▶ [Your task]:
Render the records from the line that contains "Task: Tap the WACHT IN LOUNGE status badge" through the end of the records as a two-column CSV with the columns instruction and coordinates. Give one row per record, with each value in a single quoted field, line breaks replaced by spaces, and the pictures left out.
Start of Material to process
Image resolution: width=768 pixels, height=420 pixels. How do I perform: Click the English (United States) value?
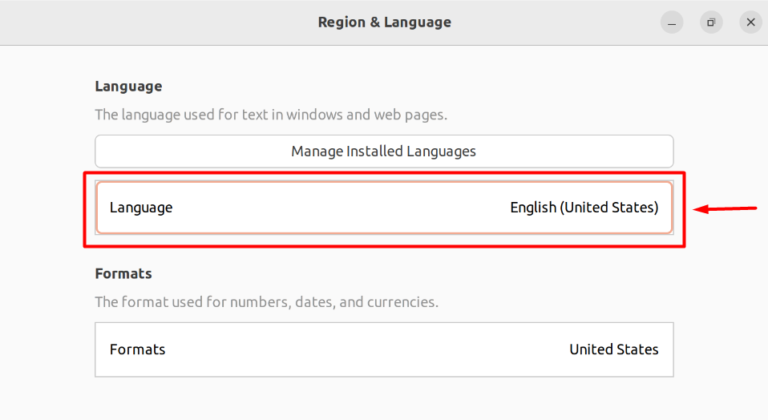pyautogui.click(x=584, y=207)
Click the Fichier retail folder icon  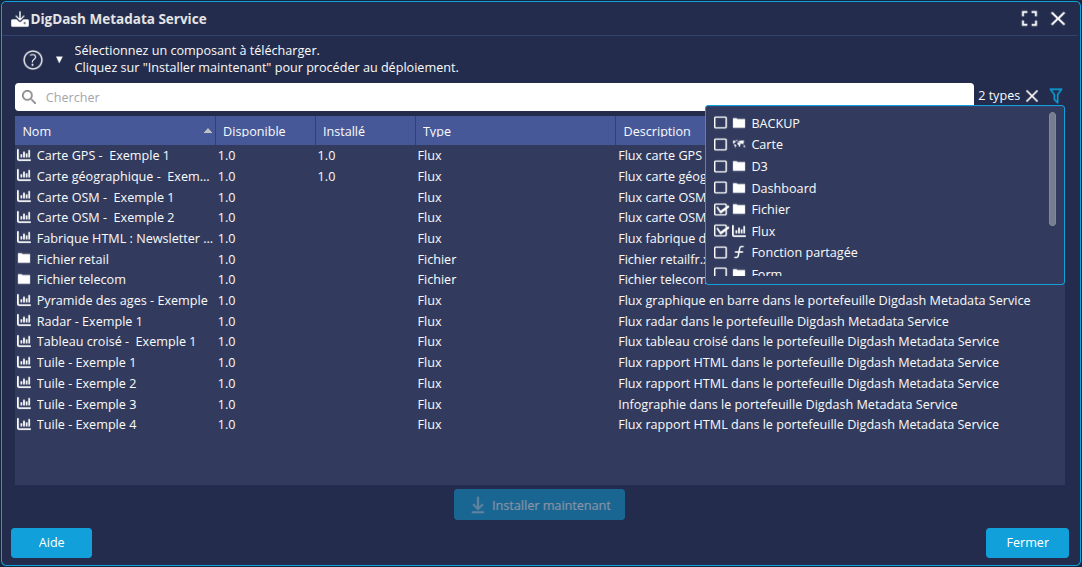click(24, 259)
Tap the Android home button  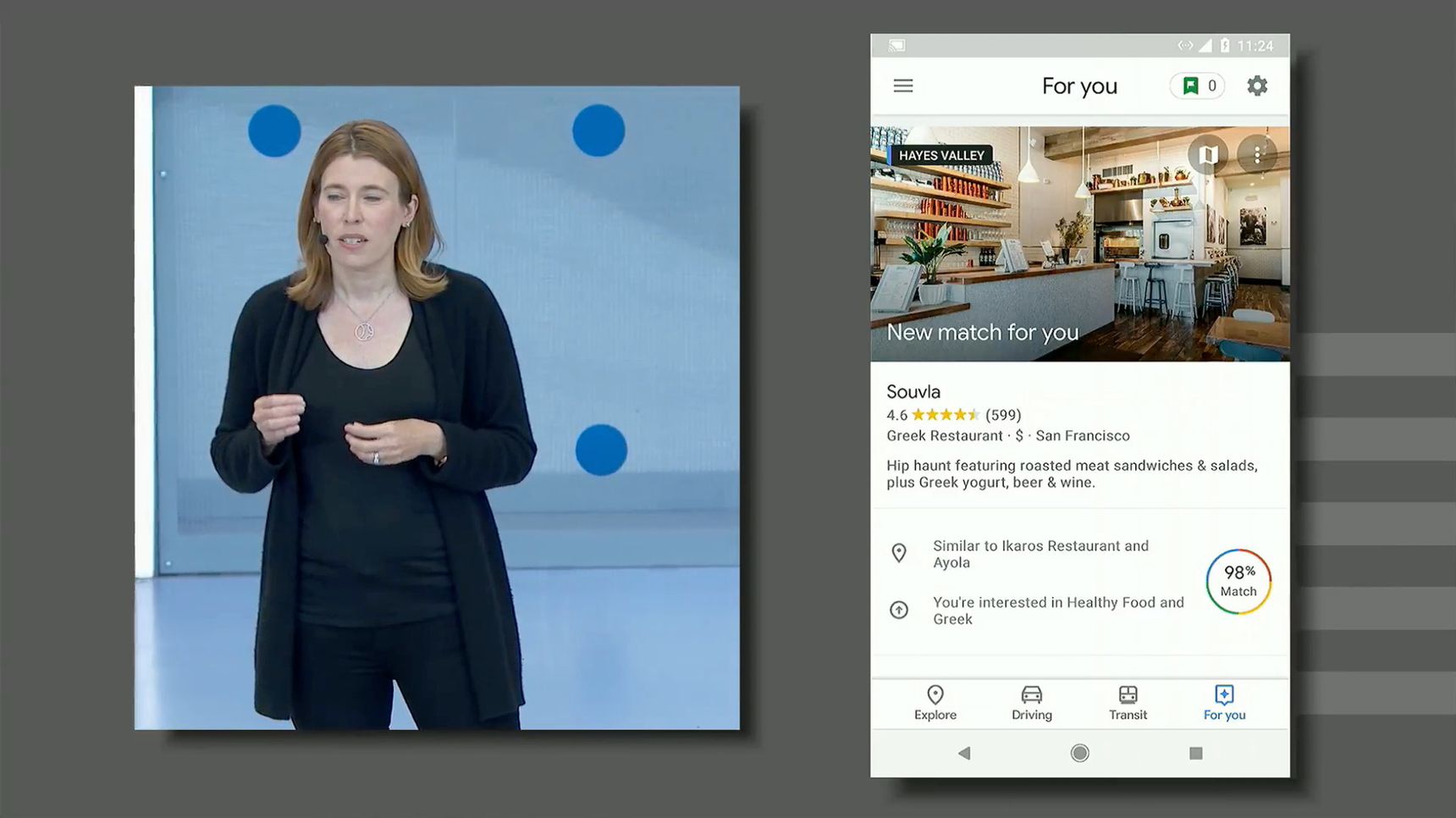coord(1079,753)
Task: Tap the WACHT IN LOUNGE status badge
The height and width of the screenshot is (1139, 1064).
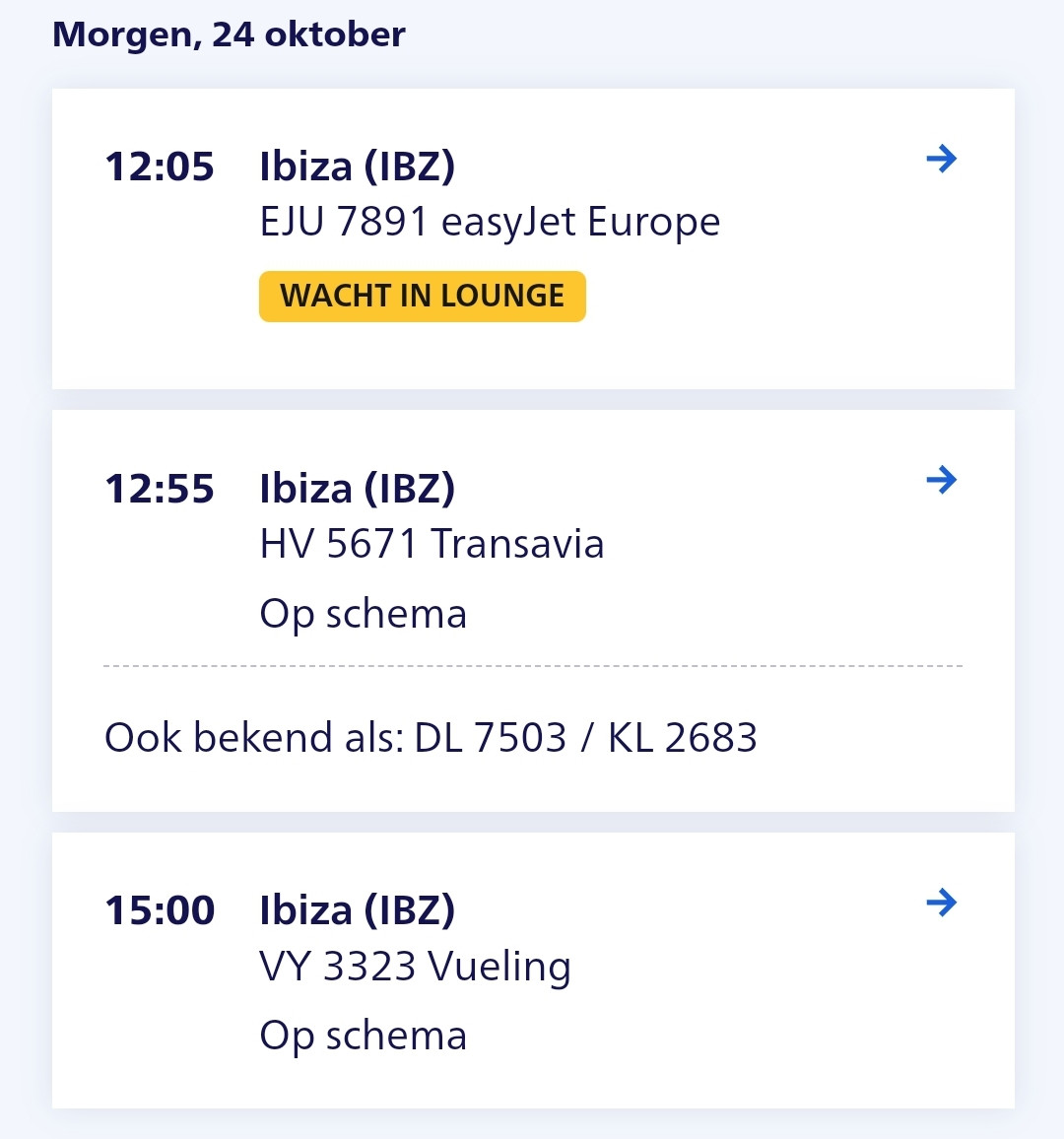Action: click(422, 297)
End of Material to process
▶ [Answer to this exercise]:
instruction,coordinates
"Task: Tap the WACHT IN LOUNGE status badge The height and width of the screenshot is (1139, 1064).","Action: click(422, 297)"